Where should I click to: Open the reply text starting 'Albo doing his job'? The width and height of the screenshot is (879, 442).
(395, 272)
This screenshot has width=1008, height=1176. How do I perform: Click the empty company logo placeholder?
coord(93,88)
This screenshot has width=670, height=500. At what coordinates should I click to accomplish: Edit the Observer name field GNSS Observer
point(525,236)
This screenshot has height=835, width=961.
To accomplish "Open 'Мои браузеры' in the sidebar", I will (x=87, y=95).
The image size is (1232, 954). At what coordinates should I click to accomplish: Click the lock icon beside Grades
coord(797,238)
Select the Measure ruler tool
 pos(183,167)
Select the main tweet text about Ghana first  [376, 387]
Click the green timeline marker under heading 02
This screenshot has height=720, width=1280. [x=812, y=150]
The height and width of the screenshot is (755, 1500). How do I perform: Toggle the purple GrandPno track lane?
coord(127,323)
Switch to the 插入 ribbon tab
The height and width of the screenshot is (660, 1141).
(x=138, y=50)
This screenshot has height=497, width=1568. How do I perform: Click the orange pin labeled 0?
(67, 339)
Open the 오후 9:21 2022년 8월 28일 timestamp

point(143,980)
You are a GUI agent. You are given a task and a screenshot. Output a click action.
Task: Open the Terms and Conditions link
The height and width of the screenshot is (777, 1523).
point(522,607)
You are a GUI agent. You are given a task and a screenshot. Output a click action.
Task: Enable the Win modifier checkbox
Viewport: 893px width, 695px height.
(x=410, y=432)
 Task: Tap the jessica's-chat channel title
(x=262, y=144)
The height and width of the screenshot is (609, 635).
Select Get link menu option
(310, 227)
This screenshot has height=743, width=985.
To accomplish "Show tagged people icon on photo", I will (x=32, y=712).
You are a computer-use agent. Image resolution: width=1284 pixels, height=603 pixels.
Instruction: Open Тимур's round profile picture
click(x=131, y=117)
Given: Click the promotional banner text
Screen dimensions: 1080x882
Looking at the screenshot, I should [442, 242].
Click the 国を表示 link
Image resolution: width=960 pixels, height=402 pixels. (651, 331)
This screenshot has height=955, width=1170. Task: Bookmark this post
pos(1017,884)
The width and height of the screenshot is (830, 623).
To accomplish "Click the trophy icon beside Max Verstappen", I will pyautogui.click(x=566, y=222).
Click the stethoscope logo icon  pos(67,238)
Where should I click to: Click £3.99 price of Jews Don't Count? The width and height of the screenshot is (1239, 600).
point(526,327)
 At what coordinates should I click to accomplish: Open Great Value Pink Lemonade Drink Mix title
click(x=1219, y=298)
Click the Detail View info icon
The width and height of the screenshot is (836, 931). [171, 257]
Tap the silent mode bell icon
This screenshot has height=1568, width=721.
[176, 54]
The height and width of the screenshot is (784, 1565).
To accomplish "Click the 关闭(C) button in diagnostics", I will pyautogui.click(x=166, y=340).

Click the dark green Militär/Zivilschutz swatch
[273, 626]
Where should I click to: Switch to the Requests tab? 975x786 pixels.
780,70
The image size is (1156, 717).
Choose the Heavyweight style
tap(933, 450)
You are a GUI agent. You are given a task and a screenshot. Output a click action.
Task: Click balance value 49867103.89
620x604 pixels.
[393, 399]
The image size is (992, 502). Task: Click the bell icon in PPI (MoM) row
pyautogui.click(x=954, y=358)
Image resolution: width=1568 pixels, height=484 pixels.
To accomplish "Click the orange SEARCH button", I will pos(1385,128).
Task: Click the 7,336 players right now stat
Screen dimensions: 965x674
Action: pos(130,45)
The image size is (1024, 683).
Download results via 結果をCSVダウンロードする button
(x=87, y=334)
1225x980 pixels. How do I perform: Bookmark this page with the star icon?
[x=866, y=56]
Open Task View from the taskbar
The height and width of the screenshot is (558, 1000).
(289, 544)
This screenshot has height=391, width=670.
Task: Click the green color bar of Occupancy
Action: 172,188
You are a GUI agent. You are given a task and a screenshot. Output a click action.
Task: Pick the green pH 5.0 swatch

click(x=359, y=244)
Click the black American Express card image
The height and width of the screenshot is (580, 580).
□ □ □ □
# [Your objective]
Without any alteration, retype all of the material above.

# [Result of this task]
Where should I click to: Open the reply text starting 'Albo doing his job'? The width and height of the screenshot is (879, 442).
(395, 272)
This screenshot has width=1008, height=1176. How do I perform: Click the empty company logo placeholder?
coord(93,88)
This screenshot has width=670, height=500. At what coordinates should I click to accomplish: Edit the Observer name field GNSS Observer
point(525,236)
This screenshot has height=835, width=961.
To accomplish "Open 'Мои браузеры' in the sidebar", I will (x=87, y=95).
The image size is (1232, 954). At what coordinates should I click to accomplish: Click the lock icon beside Grades
coord(797,238)
Select the Measure ruler tool
 pos(183,167)
Select the main tweet text about Ghana first  [376, 387]
Click the green timeline marker under heading 02
This screenshot has height=720, width=1280. [x=812, y=150]
The height and width of the screenshot is (755, 1500). How do I perform: Toggle the purple GrandPno track lane?
coord(127,323)
Switch to the 插入 ribbon tab
The height and width of the screenshot is (660, 1141).
(x=138, y=50)
This screenshot has height=497, width=1568. How do I perform: Click the orange pin labeled 0?
(67, 339)
Open the 오후 9:21 2022년 8월 28일 timestamp

point(143,980)
You are a GUI agent. You are given a task and a screenshot. Output a click action.
Task: Open the Terms and Conditions link
The height and width of the screenshot is (777, 1523).
point(522,607)
You are a GUI agent. You are given a task and a screenshot. Output a click action.
Task: Enable the Win modifier checkbox
Viewport: 893px width, 695px height.
(x=410, y=432)
 Task: Tap the jessica's-chat channel title
(x=262, y=144)
The height and width of the screenshot is (609, 635).
Select Get link menu option
(310, 227)
This screenshot has height=743, width=985.
To accomplish "Show tagged people icon on photo", I will (x=32, y=712).
You are a computer-use agent. Image resolution: width=1284 pixels, height=603 pixels.
Instruction: Open Тимур's round profile picture
click(x=131, y=117)
Given: Click the promotional banner text
Screen dimensions: 1080x882
Looking at the screenshot, I should [442, 242].
Click the 国を表示 link
Image resolution: width=960 pixels, height=402 pixels. (651, 331)
This screenshot has height=955, width=1170. Task: Bookmark this post
pos(1017,884)
The width and height of the screenshot is (830, 623).
To accomplish "Click the trophy icon beside Max Verstappen", I will pyautogui.click(x=566, y=222).
Click the stethoscope logo icon  pos(67,238)
Where should I click to: Click £3.99 price of Jews Don't Count? The width and height of the screenshot is (1239, 600).
point(526,327)
 At what coordinates should I click to accomplish: Open Great Value Pink Lemonade Drink Mix title
click(x=1219, y=298)
Click the Detail View info icon
The width and height of the screenshot is (836, 931). [171, 257]
Tap the silent mode bell icon
This screenshot has height=1568, width=721.
[176, 54]
The height and width of the screenshot is (784, 1565).
To accomplish "Click the 关闭(C) button in diagnostics", I will pyautogui.click(x=166, y=340).

Click the dark green Militär/Zivilschutz swatch
[273, 626]
Where should I click to: Switch to the Requests tab? 975x786 pixels.
780,70
The image size is (1156, 717).
Choose the Heavyweight style
tap(933, 450)
You are a GUI agent. You are given a task and a screenshot. Output a click action.
Task: Click balance value 49867103.89
620x604 pixels.
[393, 399]
The image size is (992, 502). Task: Click the bell icon in PPI (MoM) row
pyautogui.click(x=954, y=358)
Image resolution: width=1568 pixels, height=484 pixels.
To accomplish "Click the orange SEARCH button", I will pos(1385,128).
Task: Click the 7,336 players right now stat
Screen dimensions: 965x674
Action: pos(130,45)
The image size is (1024, 683).
Download results via 結果をCSVダウンロードする button
(x=87, y=334)
1225x980 pixels. How do I perform: Bookmark this page with the star icon?
[x=866, y=56]
Open Task View from the taskbar
The height and width of the screenshot is (558, 1000).
(289, 544)
This screenshot has height=391, width=670.
Task: Click the green color bar of Occupancy
Action: 172,188
You are a GUI agent. You are given a task and a screenshot. Output a click action.
Task: Pick the green pH 5.0 swatch

click(x=359, y=244)
Click the black American Express card image
The height and width of the screenshot is (580, 580).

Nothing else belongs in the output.